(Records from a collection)
= Beginning of Section =

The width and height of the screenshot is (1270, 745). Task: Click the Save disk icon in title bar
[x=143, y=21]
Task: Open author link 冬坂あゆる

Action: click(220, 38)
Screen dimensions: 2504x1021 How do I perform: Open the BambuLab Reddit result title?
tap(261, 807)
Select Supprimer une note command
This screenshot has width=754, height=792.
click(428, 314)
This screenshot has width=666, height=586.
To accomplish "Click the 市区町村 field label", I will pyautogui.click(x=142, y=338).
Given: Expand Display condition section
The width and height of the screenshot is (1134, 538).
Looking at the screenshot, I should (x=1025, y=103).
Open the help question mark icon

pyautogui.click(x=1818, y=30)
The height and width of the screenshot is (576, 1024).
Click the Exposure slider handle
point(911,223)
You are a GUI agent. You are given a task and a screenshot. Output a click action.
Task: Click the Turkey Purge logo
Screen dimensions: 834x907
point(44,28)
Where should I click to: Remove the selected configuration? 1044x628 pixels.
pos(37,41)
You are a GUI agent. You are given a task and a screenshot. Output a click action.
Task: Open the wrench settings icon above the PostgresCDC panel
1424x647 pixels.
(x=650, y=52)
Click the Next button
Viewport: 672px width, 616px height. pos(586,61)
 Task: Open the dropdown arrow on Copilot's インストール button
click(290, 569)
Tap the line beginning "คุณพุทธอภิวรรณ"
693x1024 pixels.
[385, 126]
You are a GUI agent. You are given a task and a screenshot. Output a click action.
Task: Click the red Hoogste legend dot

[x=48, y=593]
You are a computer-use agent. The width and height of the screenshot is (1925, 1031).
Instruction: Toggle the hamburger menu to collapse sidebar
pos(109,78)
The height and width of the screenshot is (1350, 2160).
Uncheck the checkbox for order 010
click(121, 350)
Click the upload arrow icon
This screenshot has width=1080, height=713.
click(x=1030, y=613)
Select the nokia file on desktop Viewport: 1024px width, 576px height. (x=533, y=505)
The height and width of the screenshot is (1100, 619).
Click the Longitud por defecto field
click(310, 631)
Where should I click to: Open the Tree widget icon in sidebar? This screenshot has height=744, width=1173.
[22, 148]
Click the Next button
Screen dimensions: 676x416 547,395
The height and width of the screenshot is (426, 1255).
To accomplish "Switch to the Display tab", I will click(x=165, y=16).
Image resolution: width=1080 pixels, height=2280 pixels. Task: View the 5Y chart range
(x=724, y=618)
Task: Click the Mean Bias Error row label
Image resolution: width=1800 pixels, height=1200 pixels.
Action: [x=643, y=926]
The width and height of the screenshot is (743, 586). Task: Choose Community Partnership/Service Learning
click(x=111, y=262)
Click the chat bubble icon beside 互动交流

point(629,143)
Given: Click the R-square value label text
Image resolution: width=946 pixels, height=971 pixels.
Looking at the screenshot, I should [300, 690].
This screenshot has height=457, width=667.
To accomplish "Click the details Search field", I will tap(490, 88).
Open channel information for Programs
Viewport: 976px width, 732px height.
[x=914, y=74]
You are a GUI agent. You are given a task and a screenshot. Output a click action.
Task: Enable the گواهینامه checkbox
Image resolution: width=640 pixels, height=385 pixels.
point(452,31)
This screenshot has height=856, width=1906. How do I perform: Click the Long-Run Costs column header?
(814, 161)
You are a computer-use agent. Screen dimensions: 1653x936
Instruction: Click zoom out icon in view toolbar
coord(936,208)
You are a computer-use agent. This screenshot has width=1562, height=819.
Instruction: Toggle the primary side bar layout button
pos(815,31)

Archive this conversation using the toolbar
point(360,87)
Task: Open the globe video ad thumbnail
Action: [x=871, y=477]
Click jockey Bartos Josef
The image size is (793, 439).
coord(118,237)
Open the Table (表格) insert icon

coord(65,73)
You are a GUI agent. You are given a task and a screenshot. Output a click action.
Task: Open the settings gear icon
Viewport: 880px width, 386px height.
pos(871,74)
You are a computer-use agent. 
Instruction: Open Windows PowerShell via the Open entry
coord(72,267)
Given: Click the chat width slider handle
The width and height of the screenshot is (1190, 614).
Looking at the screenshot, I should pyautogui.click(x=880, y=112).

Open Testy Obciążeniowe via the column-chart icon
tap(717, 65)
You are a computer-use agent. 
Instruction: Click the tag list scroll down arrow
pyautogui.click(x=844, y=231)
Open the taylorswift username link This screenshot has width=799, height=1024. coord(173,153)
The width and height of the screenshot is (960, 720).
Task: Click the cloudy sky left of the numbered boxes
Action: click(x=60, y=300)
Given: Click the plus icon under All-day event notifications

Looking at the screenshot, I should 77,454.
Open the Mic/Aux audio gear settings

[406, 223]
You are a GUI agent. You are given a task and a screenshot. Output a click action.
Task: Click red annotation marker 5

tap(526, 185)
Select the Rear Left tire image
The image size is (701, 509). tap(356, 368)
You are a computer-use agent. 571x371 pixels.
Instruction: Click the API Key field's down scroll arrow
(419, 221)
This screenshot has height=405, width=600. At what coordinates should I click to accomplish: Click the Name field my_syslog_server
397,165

= End of Section =

> [ASSIGNED TASK]
Retype exactly the lines of the data above, starting at its first line and finishing with the line that has "Given: Expand Display condition section" in it.

> [SOLUTION]
The width and height of the screenshot is (1270, 745). Task: Click the Save disk icon in title bar
[x=143, y=21]
Task: Open author link 冬坂あゆる

Action: click(220, 38)
Screen dimensions: 2504x1021 How do I perform: Open the BambuLab Reddit result title?
tap(261, 807)
Select Supprimer une note command
This screenshot has width=754, height=792.
click(428, 314)
This screenshot has width=666, height=586.
To accomplish "Click the 市区町村 field label", I will pyautogui.click(x=142, y=338).
Given: Expand Display condition section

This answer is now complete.